One of the biggest challenges in supporting new and mid-career managers is training. They learned how to be leaders and support teams in specific environments, many of which could have done better during the transition from in-office to remote work.

Because they struggled with the change and had little support in terms of training, many managers have looked to the return to office as a way to rest back control. It gives them peace of mind by removing discomfort and a perceived inability to manage.

One leader told us: “With RTO mandates now promoted en masse, managers think they can regulate their workforce more efficiently. That’s because they will all be under the same roof and working the same schedule. The work-from-home shift came with a lot of flexibility that managers not well-versed in similar management styles could not keep up.”

The issue with this approach is that it reinforces the manager’s control at their teams’ expense. The remote shift taught us all how valuable flexibility is and how it is now a top request for any new employee.

Middle managers were pushed into a way of working they were unsure about. Now, they can force a return to ways they find more comfortable. The risk is when this isn’t comfortable for teams, and it harms trust and relationships. A lack of training puts managers at a disadvantage in their ability to lead and increases the likelihood of turnover for top performers.

The lack of control and the potential churn of talent are substantial threats to managers’ levels of engagement, performance, and comfort at work.

Training as a reliable way forward

Let’s zoom out on this issue and think about how companies can work best for different groups. Managers, especially those new with small teams, will not be the target for aligning work and effort. They can, however, be the driving force for change and support that ensures a company’s work gets done.

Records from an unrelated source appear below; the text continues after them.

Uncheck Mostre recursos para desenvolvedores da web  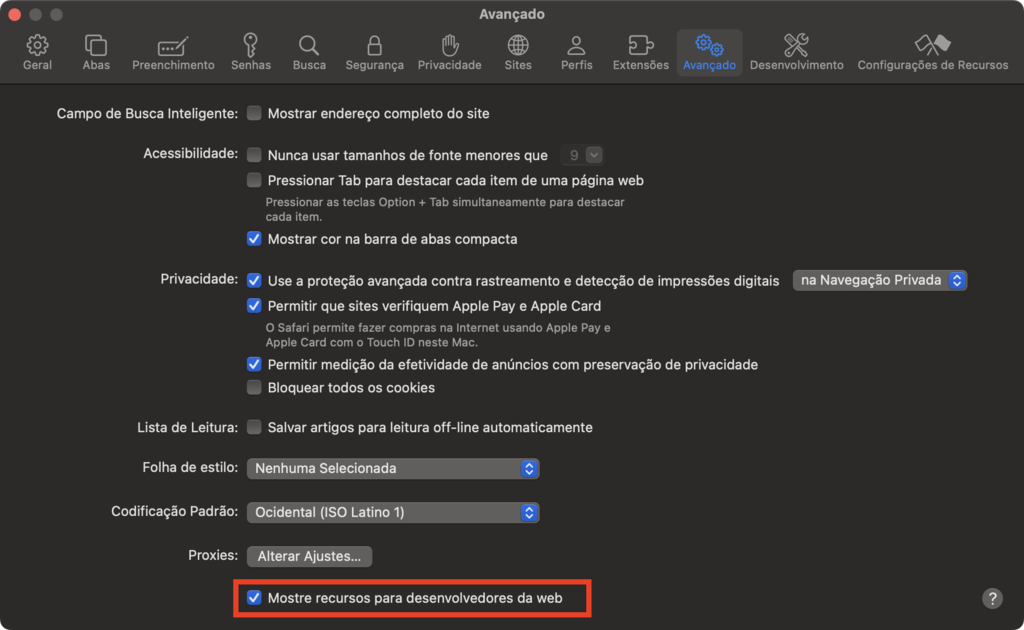pyautogui.click(x=254, y=597)
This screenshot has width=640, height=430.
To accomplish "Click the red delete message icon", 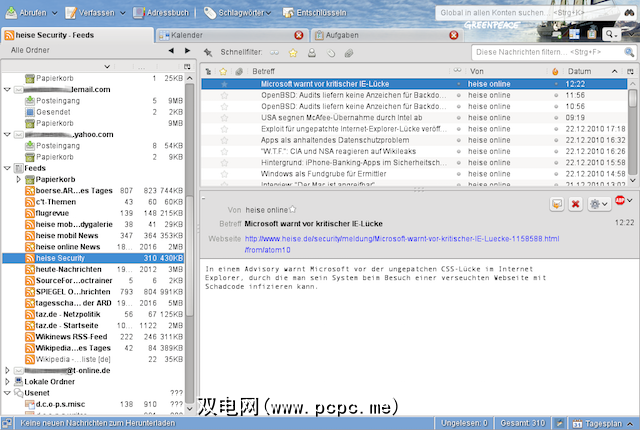I will point(576,203).
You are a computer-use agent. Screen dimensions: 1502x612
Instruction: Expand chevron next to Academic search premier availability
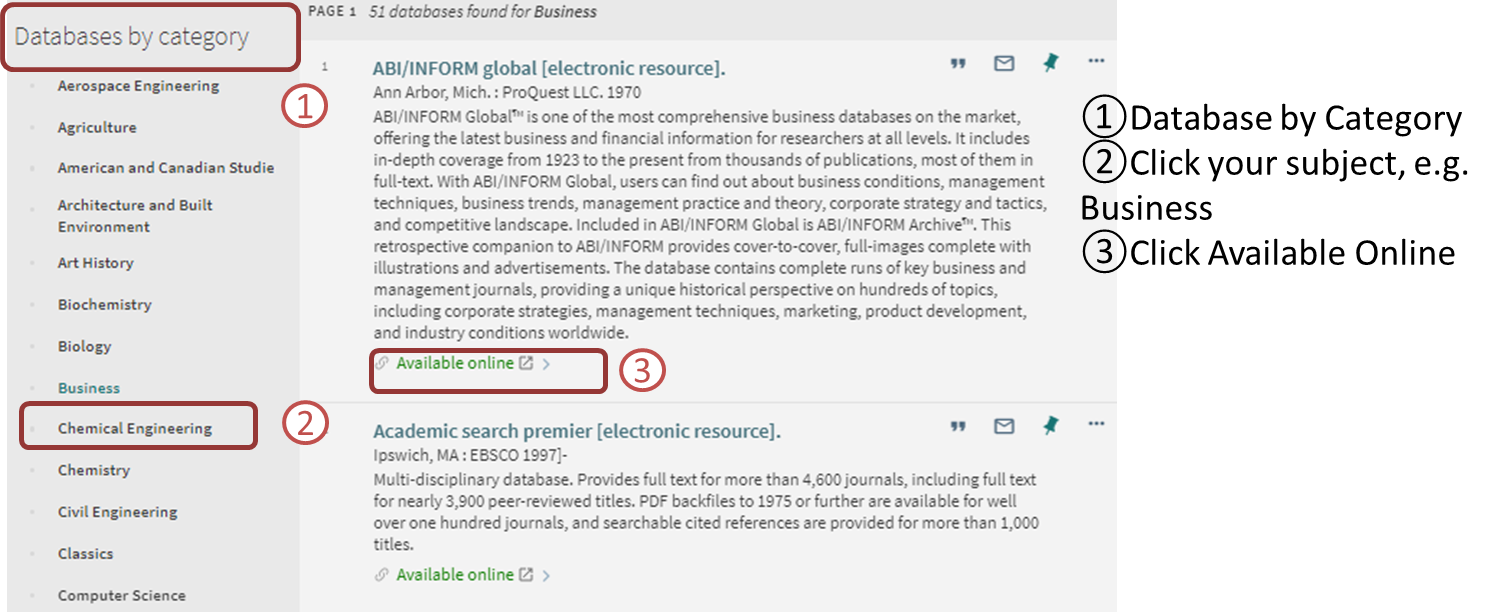(x=546, y=575)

“Managers should prioritize retaining top talent and fostering continuous growth within the organization, leading to exceptional business outcomes. Key factors contributing to this include career development, skill enhancement, and building a sense of community,” says Omer Usanmaz, co-founder of Qooper.

“Implementing mentorship programs can be a highly effective solution, helping employees set clear career goals, interact with different team members, gain visibility across departments, and develop necessary skills. The benefits for the company are significant – employees with growth-oriented goals tend to be more motivated and excited, leading to improved performance and, ultimately, stronger employee retention. This, in turn, positively impacts the company’s bottom line, making it a top priority for those managing a workforce.”

Don’t leave managers out of those training and mentorship programs. Your entire team needs to learn how to help make remote succeed. Give them specific tools to prevent mid-management from feeling disenfranchised due to the changes in work.

Middle managers still have a major role, whether you’re remote, hybrid, or on-site. They’re your first line for checking in on employees, crafting career paths, offering support, and uncovering the important information that keeps teams moving forward. These managers are how companies continue to thrive, defining what’s next and ensuring team members know how to contribute.